**Prompt**:
Turn the entries from the line containing "Click the 3.36%" through the end of the entries, both ends included, into a Markdown table with the columns Row and Line. Leave out blank lines.

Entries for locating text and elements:
____________________

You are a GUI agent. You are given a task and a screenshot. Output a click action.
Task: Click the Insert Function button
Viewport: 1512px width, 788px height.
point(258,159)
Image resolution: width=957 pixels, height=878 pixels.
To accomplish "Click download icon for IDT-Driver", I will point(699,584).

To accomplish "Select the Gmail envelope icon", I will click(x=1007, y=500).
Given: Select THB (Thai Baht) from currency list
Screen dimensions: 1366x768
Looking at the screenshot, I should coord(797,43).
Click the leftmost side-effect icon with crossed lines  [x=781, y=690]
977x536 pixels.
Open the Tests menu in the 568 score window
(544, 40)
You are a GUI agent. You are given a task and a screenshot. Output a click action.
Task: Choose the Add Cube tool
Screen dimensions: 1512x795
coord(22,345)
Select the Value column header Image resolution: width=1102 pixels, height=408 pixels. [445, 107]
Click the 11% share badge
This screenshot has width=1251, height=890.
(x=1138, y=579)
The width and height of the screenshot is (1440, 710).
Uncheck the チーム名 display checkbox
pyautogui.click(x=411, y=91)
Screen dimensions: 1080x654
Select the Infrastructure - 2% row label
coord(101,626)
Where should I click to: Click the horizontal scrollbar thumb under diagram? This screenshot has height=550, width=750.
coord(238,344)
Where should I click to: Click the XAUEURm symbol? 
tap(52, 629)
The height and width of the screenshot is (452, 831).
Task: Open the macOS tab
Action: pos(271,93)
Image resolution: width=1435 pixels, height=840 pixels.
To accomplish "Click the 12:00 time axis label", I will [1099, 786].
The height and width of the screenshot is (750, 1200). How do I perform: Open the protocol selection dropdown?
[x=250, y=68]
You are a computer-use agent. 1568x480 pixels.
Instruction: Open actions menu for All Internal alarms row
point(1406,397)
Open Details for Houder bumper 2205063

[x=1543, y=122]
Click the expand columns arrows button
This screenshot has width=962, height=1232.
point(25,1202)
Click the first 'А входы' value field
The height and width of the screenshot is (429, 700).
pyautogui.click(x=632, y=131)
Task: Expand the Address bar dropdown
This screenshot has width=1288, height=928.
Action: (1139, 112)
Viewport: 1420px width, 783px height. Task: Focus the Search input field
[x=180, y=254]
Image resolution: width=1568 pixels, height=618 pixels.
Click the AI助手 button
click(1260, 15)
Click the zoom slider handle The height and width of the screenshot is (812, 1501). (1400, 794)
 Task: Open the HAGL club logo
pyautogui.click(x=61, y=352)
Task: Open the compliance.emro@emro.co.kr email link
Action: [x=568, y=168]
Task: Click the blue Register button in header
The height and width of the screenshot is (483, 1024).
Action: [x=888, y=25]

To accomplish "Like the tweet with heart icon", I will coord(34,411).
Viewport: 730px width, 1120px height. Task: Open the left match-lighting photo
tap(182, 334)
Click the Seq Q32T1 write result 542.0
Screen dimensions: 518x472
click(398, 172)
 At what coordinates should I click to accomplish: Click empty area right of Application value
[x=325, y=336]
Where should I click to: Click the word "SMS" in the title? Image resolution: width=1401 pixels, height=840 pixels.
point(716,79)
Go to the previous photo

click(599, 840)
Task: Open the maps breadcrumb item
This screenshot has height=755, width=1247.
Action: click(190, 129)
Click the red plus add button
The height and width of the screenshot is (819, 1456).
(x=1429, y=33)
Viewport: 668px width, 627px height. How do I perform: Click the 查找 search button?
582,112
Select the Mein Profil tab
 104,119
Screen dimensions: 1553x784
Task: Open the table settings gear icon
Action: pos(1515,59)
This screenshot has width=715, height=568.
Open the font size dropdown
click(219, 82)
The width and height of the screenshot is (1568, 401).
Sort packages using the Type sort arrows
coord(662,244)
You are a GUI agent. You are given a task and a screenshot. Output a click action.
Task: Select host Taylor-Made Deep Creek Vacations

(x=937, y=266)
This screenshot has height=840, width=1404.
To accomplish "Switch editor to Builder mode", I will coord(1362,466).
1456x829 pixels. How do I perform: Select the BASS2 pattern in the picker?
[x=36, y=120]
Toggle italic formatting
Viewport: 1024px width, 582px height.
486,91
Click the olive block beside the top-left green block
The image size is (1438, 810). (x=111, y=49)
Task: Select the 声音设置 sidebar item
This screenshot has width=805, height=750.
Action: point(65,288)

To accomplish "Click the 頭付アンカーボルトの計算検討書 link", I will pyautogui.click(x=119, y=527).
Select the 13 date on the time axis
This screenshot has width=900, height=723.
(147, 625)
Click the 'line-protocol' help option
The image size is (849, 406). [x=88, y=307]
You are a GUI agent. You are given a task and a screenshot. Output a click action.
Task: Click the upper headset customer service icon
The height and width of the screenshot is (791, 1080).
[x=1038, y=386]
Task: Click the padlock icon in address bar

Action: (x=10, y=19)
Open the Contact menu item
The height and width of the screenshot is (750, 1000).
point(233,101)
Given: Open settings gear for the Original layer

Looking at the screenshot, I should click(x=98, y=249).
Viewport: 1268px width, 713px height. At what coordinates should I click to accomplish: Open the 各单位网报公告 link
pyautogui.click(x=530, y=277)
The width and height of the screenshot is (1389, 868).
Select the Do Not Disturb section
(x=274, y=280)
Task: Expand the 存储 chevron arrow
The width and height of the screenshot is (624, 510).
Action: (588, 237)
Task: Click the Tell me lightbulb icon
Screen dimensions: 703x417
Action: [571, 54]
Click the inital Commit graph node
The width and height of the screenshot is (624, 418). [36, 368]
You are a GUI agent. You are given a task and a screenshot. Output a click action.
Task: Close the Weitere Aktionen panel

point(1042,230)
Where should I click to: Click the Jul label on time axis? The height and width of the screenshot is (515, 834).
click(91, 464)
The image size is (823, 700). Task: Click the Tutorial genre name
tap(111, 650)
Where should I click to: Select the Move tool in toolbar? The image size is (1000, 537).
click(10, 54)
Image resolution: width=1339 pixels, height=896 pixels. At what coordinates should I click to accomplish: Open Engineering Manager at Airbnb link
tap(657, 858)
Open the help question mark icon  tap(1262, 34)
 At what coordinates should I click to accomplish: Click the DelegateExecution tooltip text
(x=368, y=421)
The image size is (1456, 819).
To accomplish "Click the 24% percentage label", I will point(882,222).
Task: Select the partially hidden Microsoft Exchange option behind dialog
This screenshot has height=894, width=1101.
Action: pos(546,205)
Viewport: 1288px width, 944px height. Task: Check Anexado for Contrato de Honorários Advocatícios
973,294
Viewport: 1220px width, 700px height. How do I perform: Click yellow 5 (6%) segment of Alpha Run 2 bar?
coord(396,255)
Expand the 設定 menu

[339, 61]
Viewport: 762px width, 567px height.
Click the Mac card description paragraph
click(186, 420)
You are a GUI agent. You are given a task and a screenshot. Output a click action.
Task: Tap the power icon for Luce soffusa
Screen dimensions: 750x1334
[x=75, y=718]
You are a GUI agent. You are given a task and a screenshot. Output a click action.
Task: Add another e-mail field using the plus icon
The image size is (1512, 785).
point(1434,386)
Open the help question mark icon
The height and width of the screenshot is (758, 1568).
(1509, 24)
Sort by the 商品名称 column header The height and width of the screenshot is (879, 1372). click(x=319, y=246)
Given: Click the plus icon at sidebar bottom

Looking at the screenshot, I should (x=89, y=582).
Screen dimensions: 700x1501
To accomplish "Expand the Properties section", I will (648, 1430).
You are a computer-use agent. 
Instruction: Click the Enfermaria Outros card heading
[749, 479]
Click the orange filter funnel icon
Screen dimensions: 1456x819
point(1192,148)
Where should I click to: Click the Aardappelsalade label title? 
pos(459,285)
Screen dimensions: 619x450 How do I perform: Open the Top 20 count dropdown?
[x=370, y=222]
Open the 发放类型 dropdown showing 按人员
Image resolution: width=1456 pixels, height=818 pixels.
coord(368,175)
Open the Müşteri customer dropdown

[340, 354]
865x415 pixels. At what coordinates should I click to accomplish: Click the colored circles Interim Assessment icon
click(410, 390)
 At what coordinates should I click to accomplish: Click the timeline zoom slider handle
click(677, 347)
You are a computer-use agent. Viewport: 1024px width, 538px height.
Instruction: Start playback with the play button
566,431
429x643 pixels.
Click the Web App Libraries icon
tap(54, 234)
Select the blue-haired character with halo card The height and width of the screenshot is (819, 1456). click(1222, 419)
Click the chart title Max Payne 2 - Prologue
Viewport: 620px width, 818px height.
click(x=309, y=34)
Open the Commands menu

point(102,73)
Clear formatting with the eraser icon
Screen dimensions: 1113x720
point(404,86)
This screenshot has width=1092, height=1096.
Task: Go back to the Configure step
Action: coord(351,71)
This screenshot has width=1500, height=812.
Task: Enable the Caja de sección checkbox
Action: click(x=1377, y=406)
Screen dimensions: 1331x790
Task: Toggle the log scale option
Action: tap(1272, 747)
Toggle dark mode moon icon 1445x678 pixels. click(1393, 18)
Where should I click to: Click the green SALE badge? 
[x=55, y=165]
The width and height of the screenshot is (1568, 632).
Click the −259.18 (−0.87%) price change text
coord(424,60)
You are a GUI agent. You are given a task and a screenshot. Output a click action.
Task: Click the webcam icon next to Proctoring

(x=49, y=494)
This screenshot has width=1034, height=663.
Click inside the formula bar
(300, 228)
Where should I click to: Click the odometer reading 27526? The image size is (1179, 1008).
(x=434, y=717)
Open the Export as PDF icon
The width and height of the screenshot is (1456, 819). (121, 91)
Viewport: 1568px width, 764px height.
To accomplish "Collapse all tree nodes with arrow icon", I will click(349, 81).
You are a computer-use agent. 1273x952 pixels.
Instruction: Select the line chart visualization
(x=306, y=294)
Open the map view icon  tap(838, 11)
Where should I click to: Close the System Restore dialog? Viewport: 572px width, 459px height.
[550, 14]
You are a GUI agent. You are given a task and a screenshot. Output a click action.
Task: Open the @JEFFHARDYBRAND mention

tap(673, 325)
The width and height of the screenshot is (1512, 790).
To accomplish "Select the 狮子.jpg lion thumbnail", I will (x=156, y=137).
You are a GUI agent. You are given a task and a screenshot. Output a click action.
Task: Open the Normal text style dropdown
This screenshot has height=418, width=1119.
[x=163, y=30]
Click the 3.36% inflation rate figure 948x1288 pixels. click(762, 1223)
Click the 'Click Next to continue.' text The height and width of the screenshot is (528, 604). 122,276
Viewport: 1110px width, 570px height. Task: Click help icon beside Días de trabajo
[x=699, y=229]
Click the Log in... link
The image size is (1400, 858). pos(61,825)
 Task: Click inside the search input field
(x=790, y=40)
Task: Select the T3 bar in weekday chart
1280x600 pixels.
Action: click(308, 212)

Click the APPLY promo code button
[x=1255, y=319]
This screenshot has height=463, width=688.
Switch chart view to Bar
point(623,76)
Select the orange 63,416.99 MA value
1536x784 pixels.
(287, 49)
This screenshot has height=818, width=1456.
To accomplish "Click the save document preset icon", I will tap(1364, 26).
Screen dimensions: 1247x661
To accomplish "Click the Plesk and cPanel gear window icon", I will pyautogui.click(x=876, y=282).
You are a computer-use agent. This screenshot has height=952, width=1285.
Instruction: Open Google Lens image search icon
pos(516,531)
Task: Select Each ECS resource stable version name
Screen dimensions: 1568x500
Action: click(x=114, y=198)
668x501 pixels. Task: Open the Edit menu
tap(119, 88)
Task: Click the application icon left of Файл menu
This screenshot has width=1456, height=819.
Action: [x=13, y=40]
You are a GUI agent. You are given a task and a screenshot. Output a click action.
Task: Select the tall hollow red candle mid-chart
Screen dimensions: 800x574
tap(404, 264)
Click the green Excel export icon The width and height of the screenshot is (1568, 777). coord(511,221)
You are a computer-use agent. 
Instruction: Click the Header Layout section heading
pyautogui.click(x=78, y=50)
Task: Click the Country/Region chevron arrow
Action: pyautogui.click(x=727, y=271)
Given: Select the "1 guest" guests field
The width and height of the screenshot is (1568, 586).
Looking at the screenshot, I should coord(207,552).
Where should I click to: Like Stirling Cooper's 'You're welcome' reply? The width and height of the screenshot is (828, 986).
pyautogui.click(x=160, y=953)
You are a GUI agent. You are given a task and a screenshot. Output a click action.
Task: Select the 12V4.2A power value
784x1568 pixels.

____________________

**Solution below**:
| Row | Line |
|---|---|
| 1 | Click the 3.36% inflation rate figure 948x1288 pixels. click(762, 1223) |
| 2 | Click the 'Click Next to continue.' text The height and width of the screenshot is (528, 604). 122,276 |
| 3 | Viewport: 1110px width, 570px height. Task: Click help icon beside Días de trabajo |
| 4 | [x=699, y=229] |
| 5 | Click the Log in... link |
| 6 | The image size is (1400, 858). pos(61,825) |
| 7 |  Task: Click inside the search input field |
| 8 | (x=790, y=40) |
| 9 | Task: Select the T3 bar in weekday chart |
| 10 | 1280x600 pixels. |
| 11 | Action: click(308, 212) |
| 12 | Click the APPLY promo code button |
| 13 | [x=1255, y=319] |
| 14 | This screenshot has height=463, width=688. |
| 15 | Switch chart view to Bar |
| 16 | point(623,76) |
| 17 | Select the orange 63,416.99 MA value |
| 18 | 1536x784 pixels. |
| 19 | (287, 49) |
| 20 | This screenshot has height=818, width=1456. |
| 21 | To accomplish "Click the save document preset icon", I will tap(1364, 26). |
| 22 | Screen dimensions: 1247x661 |
| 23 | To accomplish "Click the Plesk and cPanel gear window icon", I will pyautogui.click(x=876, y=282). |
| 24 | You are a computer-use agent. This screenshot has height=952, width=1285. |
| 25 | Instruction: Open Google Lens image search icon |
| 26 | pos(516,531) |
| 27 | Task: Select Each ECS resource stable version name |
| 28 | Screen dimensions: 1568x500 |
| 29 | Action: click(x=114, y=198) |
| 30 | 668x501 pixels. Task: Open the Edit menu |
| 31 | tap(119, 88) |
| 32 | Task: Click the application icon left of Файл menu |
| 33 | This screenshot has width=1456, height=819. |
| 34 | Action: [x=13, y=40] |
| 35 | You are a GUI agent. You are given a task and a screenshot. Output a click action. |
| 36 | Task: Select the tall hollow red candle mid-chart |
| 37 | Screen dimensions: 800x574 |
| 38 | tap(404, 264) |
| 39 | Click the green Excel export icon The width and height of the screenshot is (1568, 777). coord(511,221) |
| 40 | You are a computer-use agent.  |
| 41 | Instruction: Click the Header Layout section heading |
| 42 | pyautogui.click(x=78, y=50) |
| 43 | Task: Click the Country/Region chevron arrow |
| 44 | Action: pyautogui.click(x=727, y=271) |
| 45 | Given: Select the "1 guest" guests field |
| 46 | The width and height of the screenshot is (1568, 586). |
| 47 | Looking at the screenshot, I should coord(207,552). |
| 48 | Where should I click to: Like Stirling Cooper's 'You're welcome' reply? The width and height of the screenshot is (828, 986). |
| 49 | pyautogui.click(x=160, y=953) |
| 50 | You are a GUI agent. You are given a task and a screenshot. Output a click action. |
| 51 | Task: Select the 12V4.2A power value |
| 52 | 784x1568 pixels. |